Conozco mujeres solas que nunca podrían vivir experiencias con varios hombres si no fuera a partir del ambiente, ¿o es que pueden -en un boliche común- decirle a tres o cuatro jóvenes que desea estar con ellos en una cama? Primero, no la tomarán en serio, segundo, puede pasar un mal rato. El sexo más allá de los límites socialmente estipulados requiere de
conciencia, y ella será tratada con poco respeto, seguramente. Así que algunas parejas llegan a acuerdos, se juntan y se venden como pareja real para integrarse a un grupo o intercambiar con otra pareja. La mayoría de los swingers detectamos fácilmente esa maniobra. En muchos casos dejamos pasar la cuestión porque sabemos que no nos cruzaremos más con esa virtual pareja y que nunca llegarán a ser parte del todo del swinger, de su lado social, de la construcción de amistades, y que rebotarán con gran parte de las parejas que son meticulosas a la hora de intercambiar.

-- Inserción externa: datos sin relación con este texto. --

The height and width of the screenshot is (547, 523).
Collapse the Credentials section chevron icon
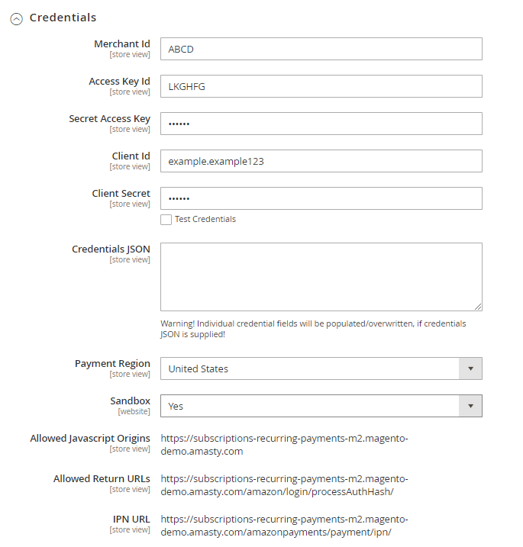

El hecho es que la igualdad de entrega es vital para completar la fantasía vibrante del swinger: “yo lo hago con el ser que tú amas y tú lo haces con el que yo amo”.

 ¨Superación¨, esa es la palabra que define ese estado donde el amor no es afectado por el sexo compartido, donde la institución ¨pareja¨ se preserva sin problemas aunque la cama se amplíe a algunos visitantes más. Muchas de esas parejas ocasionales son de esposas y maridos que no pudieron convencer a sus cónyuges, entonces buscaron una compañía, lo hicieron solos y creen que ya son swingers. Pero claro, no logran vivir lo esencial; llegan a su casa y su esposa está allí, sexualmente es la misma de siempre, monógama, y ellos por lo tanto no realizaron su fantasía más que como un paseo turístico por un paisaje donde sólo ven el bosque pero no el árbol. La sociedad se vuelve cada vez más amplia y tolerante en materia de sexo.

Pero cuidado, dije la sociedad, no las instituciones que la gobiernan. La espontaneidad crece en los jóvenes, el sexo se vuelve rápido y probar lo diferente es cada vez más normal, así que las parejas ocasionales serán parte del paisaje del swinger en forma permanente. Deberemos saber cómo manejar, según la visión de cada uno, este fenómeno. Lo importante es que no nos convenzan de que ellos son swingers.

Recuerden: esa  pasión compartida, esa posibilidad de construir la complicidad en pareja, encontrar en nuestra cama a esa mujer o ese varón día a día, con el que vivimos esta libertad pactada, el hacerlo con el ser querido, es la marca de fuego del swinger. Lo demás es otra historia.